* Task details
Using the abstract on hereditary graph families below, decide whether each statement agrees with it: (a) The authors support their conjecture by considering trees, cycles and the cube graph. (b) Earlier results showed that the bound cannot be improved when the graph has certain structural restrictions. (c) The paper is 22 pages long, including references. For each statement, answer yes or no and quote the words of the abstract that decide it.

* Provided text
◆ ◆ ◆ ◆ ◆ ◆ ◆
K\H{o}v\'ari-S\'os-Tur\'an theorem for hereditary families

The celebrated K\H{o}v\'ari-S\'os-Tur\'an theorem states that any $n$-vertex graph containing no copy of the complete bipartite graph $K_{s,s}$ has at most $O_s(n^{2-1/s})$ edges. In the past two decades, motivated by the applications in discrete geometry and structural graph theory, a number of results demonstrated that this bound can be greatly improved if the graph satisfies certain structural restrictions. We propose the systematic study of this phenomenon, and state the conjecture that if $H$ is a bipartite graph, then an induced $H$-free and $K_{s,s}$-free graph cannot have much more edges than an $H$-free graph. We provide evidence for this conjecture by considering trees, cycles, the cube graph, and bipartite graphs with degrees bounded by $k$ on one side, obtaining in all the cases similar bounds as in the non-induced setting. Our results also have applications to the Erd\H{o}s-Hajnal conjecture, the problem of finding induced $C_4$-free subgraphs with large degree and bounding the average degree of $K_{s, s}$-free graphs which do not contain induced subdivisions of a fixed graph.
Comment: 22 pages, including references
◆ ◆ ◆ ◆ ◆ ◆ ◆
* Source data
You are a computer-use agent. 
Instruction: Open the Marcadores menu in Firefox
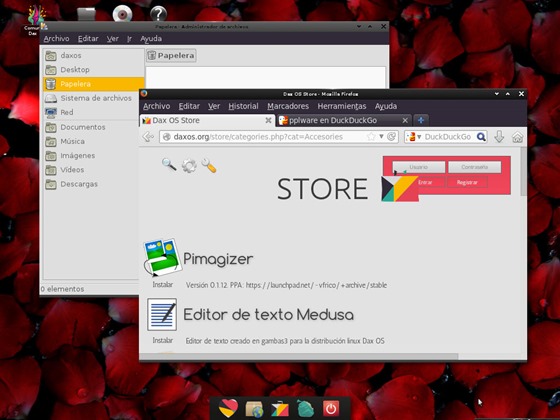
◆ ◆ ◆ ◆ ◆ ◆ ◆
* Task output
(a) Yes: "We provide evidence for this conjecture by considering trees, cycles, the cube graph"
(b) No: "this bound can be greatly improved if the graph satisfies certain structural restrictions"
(c) Yes: "22 pages, including references"